Exercices:
1. Recopiez le passage de l'extrait d'arrêt sur le litige avec CIB qui va de « Le 16 septembre 2005, le » à « était fixé à 8,47 %. ».
2. D'après l'extrait d'arrêt sur le litige avec CIB, à quel taux le taux annualisé effectif global du contrat de prêt était-il fixé ?
3. Rédigez la suite de l'extrait d'arrêt sur le litige avec CIB à partir de sa dernière phrase.

Document source:
⁂

Le litige au principal et les questions préjudicielles

14

Le 16 septembre 2005, le requérant au principal a conclu avec la société aux droits de laquelle vient CIB un contrat de prêt d’un montant de 16451 euros assorti d’un taux d’intérêt annuel de 5,4 % et de frais de gestion au taux annuel de 2,4 % sur une durée de 20 ans. L’intéressé était également tenu de payer, en vertu des clauses du contrat, la somme de 40000 forints hongrois (HUF) (environ 125 euros) à titre de commission de décaissement. Le taux annualisé effectif global (TAEG) était fixé à 8,47 %.

15

Le requérant au principal a formé un recours auprès de la Győri Törvényszék (cour de Győr, Hongrie) tendant à faire constater le caractère abusif des clauses relatives aux frais de gestion et à la commission de décaissement, au motif que le contrat ne détaillait pas les services précis dont ils étaient censés représenter la contrepartie.

16

En défense, CIB a fait valoir qu’elle n’avait aucune obligation de détailler les services dont les frais de gestion et la commission de décaissement représentaient la contrepartie. Elle a néanmoins précisé que la commission de décaissement se rapportait aux démarches effectuées préalablement à la conclusion du contrat, tandis que les frais de gestion représentaient la contrepartie des diligences réalisées à la suite de la conclusion dudit contrat.

17

La Győri Törvényszék (cour de Győr) a déclaré abusive la clause relative à la commission de décaissement mais a rejeté le chef de conclusion visant celle relative aux frais de gestion.

18

Le requérant au principal et CIB ayant interjeté appel, la Győri Ítélőtábla (cour d’appel régionale de Győr, Hongrie) a confirmé le jugement rendu en première instance. En ce qui concerne la clause portant sur les frais de gestion, cette juridiction a relevé que celle-ci était rédigée de façon claire et compréhensible, étant donné que le montant mis à la charge de l’emprunteur à ce titre était clairement défini et que la nature de la contrepartie était notoire. Elle a ajouté que ces frais incluaient des opérations telles que le traitement, la gestion, l’enregistrement et le recouvrement du prêt. En revanche, s’agissant de la commission de décaissement, ladite juridiction a souligné qu’il était difficile de déterminer les services précis dont celle-ci représentait la contrepartie, étant donné que le coût de tous les services notoirement connus était déjà compris dans les frais de gestion.

19

Le requérant au principal et CIB se sont pourvus en cassation devant la juridiction de renvoi.

20

Le requérant au principal fait valoir que le contrat ne mentionne pas clairement les services en contrepartie desquels il est tenu de régler les frais de gestion. Il prétend que CIB n’a pas démontré, au cours de la procédure, que le traitement et la gestion du prêt génèreraient des frais qui n’étaient pas déjà couverts par les intérêts.

21

De son côté, CIB conteste le caractère abusif de la clause relative à la commission de décaissement, en faisant observer, notamment, qu’aucune disposition juridique en vigueur à la date de la conclusion du contrat en cause au principal n’imposait de détailler précisément les services fournis en contrepartie de cette commission.

⁂

Données fournies:

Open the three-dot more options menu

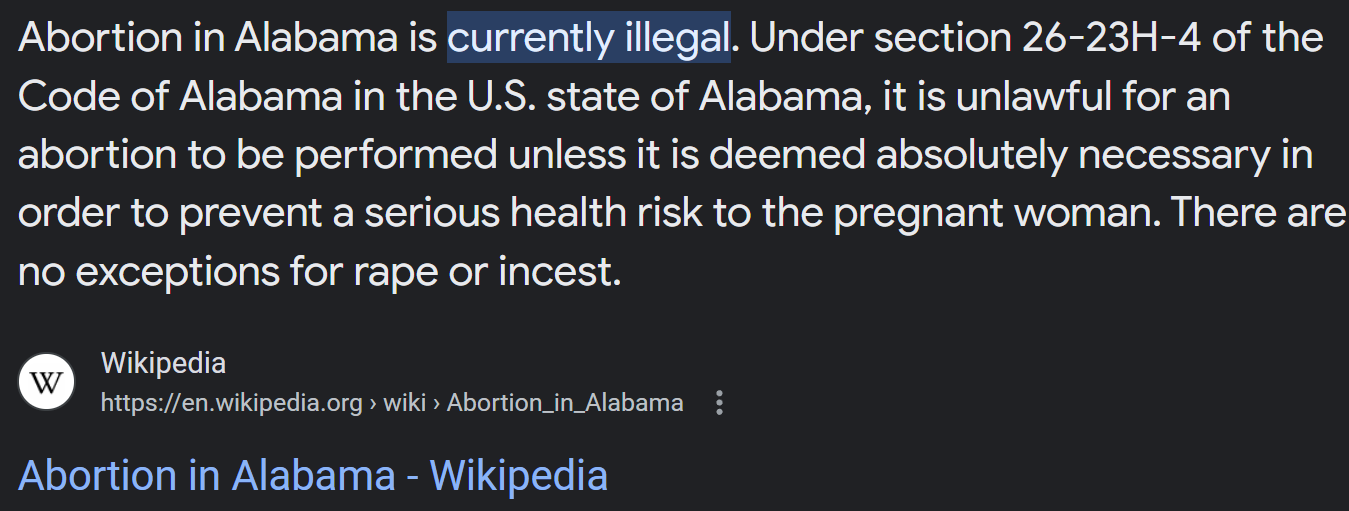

⁂

Corrigé des exercices:
1.
Le 16 septembre 2005, le requérant au principal a conclu avec la société aux droits de laquelle vient CIB un contrat de prêt d’un montant de 16451 euros assorti d’un taux d’intérêt annuel de 5,4 % et de frais de gestion au taux annuel de 2,4 % sur une durée de 20 ans. L’intéressé était également tenu de payer, en vertu des clauses du contrat, la somme de 40000 forints hongrois (HUF) (environ 125 euros) à titre de commission de décaissement. Le taux annualisé effectif global (TAEG) était fixé à 8,47 %.

2. Il était fixé à 8,47 %.

3.
22

La juridiction de renvoi précise que, à la date des faits du litige au principal, la notion de « frais de gestion » n’était pas définie en droit hongrois et que, en général, les contrats de prêt n’indiquaient pas non plus les services dont les frais de gestion représentent la contrepartie. Les établissements financiers auraient eu recours à deux modèles de crédit différents en ce qui concerne ces frais, le premier stipulant des frais de gestion en sus des intérêts, le second ne prévoyant pas de frais de gestion mais fixant un taux d’intérêt plus élevé afin de couvrir ces frais. Par ailleurs, alors que la plupart des établissements financiers auraient facturé une commission de décaissement acquittée par versement unique, cette juridiction souligne que la loi hongroise en vigueur à la date de la conclusion du contrat en cause au principal ne définissait pas la contrepartie de cette commission, cette dernière étant seulement mentionnée à l’article 212 de la loi Hpt en tant que composante du coût total du prêt.

23

La juridiction de renvoi nourrit des doutes quant au point de savoir si les clauses en cause au principal sont rédigées de manière claire et compréhensible et elle s’interroge sur la façon dont elle doit apprécier le caractère éventuellement abusif de celles-ci. En outre, bien que la jurisprudence nationale ne soit pas uniforme en la matière, il aurait été jugé dans une majorité des cas qu’il suffit que le coût total du prêt concerné soit clair, sans qu’il soit nécessaire de préciser la nature de tous les services fournis en contrepartie.

24

Toutefois, il ne ressortirait pas clairement de cette jurisprudence quels sont les services qui sont fournis en contrepartie des frais de gestion, ni si ces services peuvent être distingués de la prestation principale, à savoir la mise à disposition d’une somme d’argent et le remboursement de cette somme majorée d’intérêts. En tout état de cause, dans la mesure où il comprend tant l’intérêt que les frais, le TAEG permettrait de connaître le coût total du prêt et de comparer les différentes offres de prêt sur le marché.

25

Selon une jurisprudence minoritaire, en revanche, les services fournis en contrepartie des frais de gestion doivent être détaillés. En effet, il serait utile pour le consommateur de pouvoir comparer non seulement les montants du TAEG, mais également la nature de ces services. À cet égard, la dissociation en deux éléments de la contrepartie de la prestation principale – intérêts et frais de gestion – ne serait pas justifiée, l’assiette des frais de gestion étant en outre différente de celle utilisée pour le calcul des intérêts. Enfin, selon ladite jurisprudence, les services fournis en contrepartie de la commission de décaissement devraient être connus, afin de pouvoir s’assurer que ces services ne sont pas doublement facturés.

26

La juridiction de renvoi relève par ailleurs que la jurisprudence des différents États membres diverge également s’agissant de la nature des frais de gestion. Ainsi, le Bundesgerichtshof (Cour fédérale de justice, Allemagne) estimerait que le caractère abusif d’une clause relative aux frais de gestion peut être apprécié, étant donné que les intérêts, et non ces frais, représenteraient la contrepartie de la prestation principale. Une telle clause serait abusive dès lors que l’établissement de crédit, au moyen de ces frais de gestion, fait supporter au seul consommateur, notamment, la charge de frais de fonctionnement exposés dans l’intérêt exclusif dudit établissement. En revanche, l’Oberster Gerichtshof (Cour suprême, Autriche) considérerait qu’une clause contractuelle stipulant des frais de gestion relève de la prestation principale, ce qui ferait obstacle à l’examen de son caractère abusif.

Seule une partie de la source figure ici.